TaxationOral Question Period

2:40 p.m.

Reform

Jim Gouk Reform Kootenay West—Revelstoke, BC

Mr. Speaker, it is very interesting that the parliamentary secretary talks about 700 new jobs at Canadian when 16,000 are in jeopardy through its policies.

This government supported free trade with the U.S.A. and open skies with American airline companies, both of which have increased competition against Canadian companies. Airport and air navigation service deficits are now nearing full elimination.

Given the government's agenda to open the borders to American competition and the removal of many aviation oriented expenses to the government, can the minister advise this House why he continues to allow aviation companies to be charged an unfair level of special taxes, taxes that are destroying Canadian Airlines and putting 16,000 jobs at risk?

TaxationOral Question Period

2:40 p.m.

Hamilton West Ontario

Liberal

Stan Keyes LiberalParliamentary Secretary to Minister of Transport

Mr. Speaker, the hon. member is asking a question that deals with two subject matters.

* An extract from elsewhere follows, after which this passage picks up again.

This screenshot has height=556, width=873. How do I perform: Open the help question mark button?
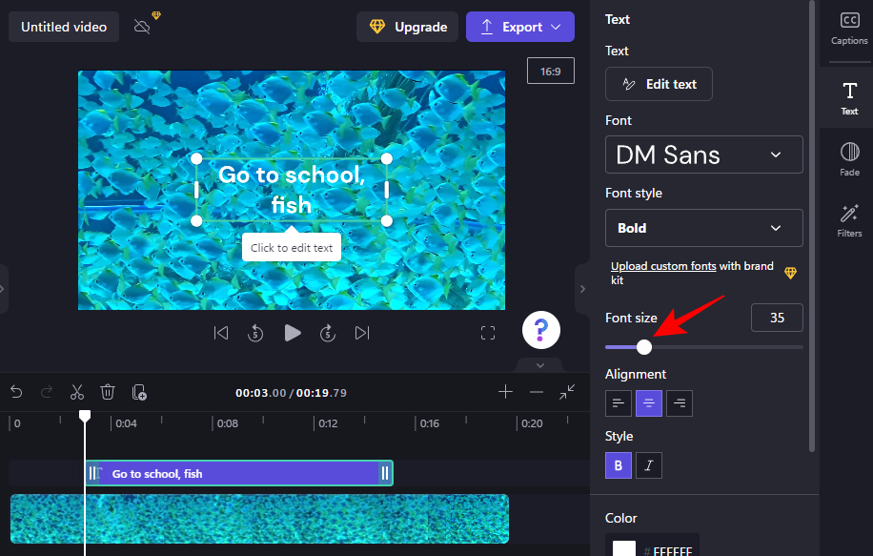tap(540, 331)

Quite frankly, when he talks about 16,000 jobs being at risk, this has to do with an airline called Canadian that is trying to restructure its organization, trying to make a viable airline of itself.

I am surprised by the remarks from the Reform Party because it is the Reform Party itself, the member for Calgary Centre who said that there is no viability in making cash flow from the government to Canadian Airlines. That is not what Canadian Airlines is asking for. It is not asking for anything more than the time it needs to restructure its organization in order to save those 16,500 jobs.

Royal Canadian Mounted PoliceOral Question Period

2:40 p.m.

Bloc

François Langlois Bloc Bellechasse, QC

Mr. Speaker, my question is for the solicitor general.

Last November 13, Marcel Audet, an RCMP informant, revealed that he had arranged, on behalf of the RCMP, to buy cases of machine guns, explosives, grenades and even rocket launchers with arms traffickers associated with the Akwesasne reserve.

Since it is worrisome, to say the least, to know that an individual can purchase rocket launchers in Canada, can the minister confirm whether the Akwesasne reserve is still an important point of entry for arms traffic and can he tell us what his services have done to stop these illegal activities?

Royal Canadian Mounted PoliceOral Question Period

2:40 p.m.

Windsor West Ontario

Liberal

Herb Gray LiberalLeader of the Government in the House of Commons and Solicitor General of Canada

Mr. Speaker, I am unable to give such a confirmation. The problem is not confined to one location, but police forces, both federal and provincial, are working jointly to tackle this situation. They are making extraordinary efforts to limit this situation.

Royal Canadian Mounted PoliceOral Question Period

2:40 p.m.

Bloc

François Langlois Bloc Bellechasse, QC

Mr. Speaker, I have a supplementary.

Still according to Marcel Audet, "senior officials" in the RCMP put a stop to his mission and blocked the arrest of kingpins in the trafficking network.

Can the minister explain to us why the RCMP did not arrest such dangerous traffickers when it was possible to do so?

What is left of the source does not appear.